Alan Shewmon, neurologista da Universidade da Califórnia em Los Angeles (UCLA), nos Estados Unidos, é um crítico aberto da definição de morte cerebral. Ele identificou 175 casos em que os corpos das pessoas sobreviveram por mais de uma semana depois da morte.
Em alguns casos, o coração continuou batendo e seus órgãos continuaram funcionando por mais 14 dias. E houve um cadáver em que essa estranha vida após a morte chegou a durar duas décadas.
Até os nossos genes continuam vivos por muito tempo depois da nossa última respiração. No início de 2022, cientistas descobriram milhares deles com vida dias após a morte da pessoa, incluindo os envolvidos em inflamações, combate ao estresse e, misteriosamente, desenvolvimento embriônico.
Os cadáveres com batimentos cardíacos só podem existir devido a esse desequilíbrio – tudo depende do cérebro morrer primeiro. Para entender por que isso acontece, é preciso ter em conta que o cérebro compõe apenas 2% do peso corporal de uma pessoa, mas ele consome surpreendentemente 25% de todo o seu oxigênio.
Os neurônios exigem tanta manutenção, em parte, porque eles estão ativos todo o tempo. Eles estão constantemente bombeando íons para criar gradientes elétricos em miniatura entre o seu interior e o ambiente à sua volta. Para isso, eles simplesmente abrem as comportas e deixam os íons entrarem de volta.
O problema é que eles não podem parar de bombear. Se os seus esforços forem suspensos pela falta de oxigênio, os neurônios são rapidamente inundados com íons que se acumulam em níveis tóxicos, causando danos irreversíveis.
Em uma análise de 611 pacientes diagnosticados com morte cerebral utilizando os critérios de Harvard, cientistas descobriram atividade cerebral em 23%. Já em outro estudo, 4% apresentaram padrões de atividade similares ao sono por até uma semana depois da morte.
Várias décadas antes, em 1968, um grupo de médicos de prestígio de Harvard, nos Estados Unidos, convocou uma reunião de emergência para discutir exatamente este ponto. Após vários meses, eles criaram um conjunto de critérios à prova de falhas para permitir aos médicos que evitassem esses erros e determinassem que os cadáveres com batimentos cardíacos estavam realmente mortos.

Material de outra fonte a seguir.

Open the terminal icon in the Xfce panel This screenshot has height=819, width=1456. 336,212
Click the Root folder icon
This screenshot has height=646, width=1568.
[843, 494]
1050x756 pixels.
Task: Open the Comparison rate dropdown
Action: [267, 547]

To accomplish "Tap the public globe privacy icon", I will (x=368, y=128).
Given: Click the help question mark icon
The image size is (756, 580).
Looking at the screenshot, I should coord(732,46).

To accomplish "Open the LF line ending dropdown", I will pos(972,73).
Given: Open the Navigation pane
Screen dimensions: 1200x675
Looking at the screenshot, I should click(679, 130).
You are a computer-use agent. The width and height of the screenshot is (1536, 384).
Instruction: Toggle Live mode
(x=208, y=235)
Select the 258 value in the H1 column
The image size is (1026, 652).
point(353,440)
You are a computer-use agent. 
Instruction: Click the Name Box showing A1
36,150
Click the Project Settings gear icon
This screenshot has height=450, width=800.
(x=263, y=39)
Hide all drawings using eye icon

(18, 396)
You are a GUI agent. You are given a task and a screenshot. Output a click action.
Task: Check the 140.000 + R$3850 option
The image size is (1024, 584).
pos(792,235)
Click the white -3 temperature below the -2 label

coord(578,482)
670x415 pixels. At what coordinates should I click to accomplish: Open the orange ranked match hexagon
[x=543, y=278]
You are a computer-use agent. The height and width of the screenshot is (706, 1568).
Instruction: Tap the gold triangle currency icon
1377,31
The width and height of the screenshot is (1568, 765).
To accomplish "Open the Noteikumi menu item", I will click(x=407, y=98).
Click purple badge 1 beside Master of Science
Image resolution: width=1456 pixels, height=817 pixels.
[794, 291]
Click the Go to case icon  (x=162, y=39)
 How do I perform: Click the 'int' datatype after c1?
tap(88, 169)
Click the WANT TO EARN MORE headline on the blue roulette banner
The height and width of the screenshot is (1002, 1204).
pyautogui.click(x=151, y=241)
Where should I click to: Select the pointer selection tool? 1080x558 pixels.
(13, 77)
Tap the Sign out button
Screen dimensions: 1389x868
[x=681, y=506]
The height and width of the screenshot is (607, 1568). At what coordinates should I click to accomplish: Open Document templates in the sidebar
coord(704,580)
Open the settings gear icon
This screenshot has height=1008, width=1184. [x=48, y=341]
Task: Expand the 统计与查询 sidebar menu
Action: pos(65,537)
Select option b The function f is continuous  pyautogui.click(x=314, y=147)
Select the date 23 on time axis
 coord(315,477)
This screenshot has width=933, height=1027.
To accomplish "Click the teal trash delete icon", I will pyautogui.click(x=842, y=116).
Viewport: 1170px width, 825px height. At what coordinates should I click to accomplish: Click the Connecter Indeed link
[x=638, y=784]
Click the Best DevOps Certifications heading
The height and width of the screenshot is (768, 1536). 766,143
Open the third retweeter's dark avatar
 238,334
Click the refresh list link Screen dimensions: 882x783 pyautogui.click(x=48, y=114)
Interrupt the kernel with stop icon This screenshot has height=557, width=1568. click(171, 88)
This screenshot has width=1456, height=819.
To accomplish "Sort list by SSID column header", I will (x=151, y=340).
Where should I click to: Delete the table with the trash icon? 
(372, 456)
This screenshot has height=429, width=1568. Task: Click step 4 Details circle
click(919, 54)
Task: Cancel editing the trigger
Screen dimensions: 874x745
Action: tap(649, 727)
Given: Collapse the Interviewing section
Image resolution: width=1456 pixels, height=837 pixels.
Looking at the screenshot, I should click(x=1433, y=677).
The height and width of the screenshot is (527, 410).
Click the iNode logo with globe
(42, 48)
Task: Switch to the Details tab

Esses exames permanecem o padrão global até hoje, mas alguns deles estranhamente se parecem com os do século 19. Por exemplo, o paciente deve “não responder a estímulos verbais”, como gritar seu nome. Este exame específico é tão valioso que rendeu ao seu inventor o Prêmio Nobel. Por enquanto, a definição de morte ainda vai render muitas discussões entre médicos e cientistas.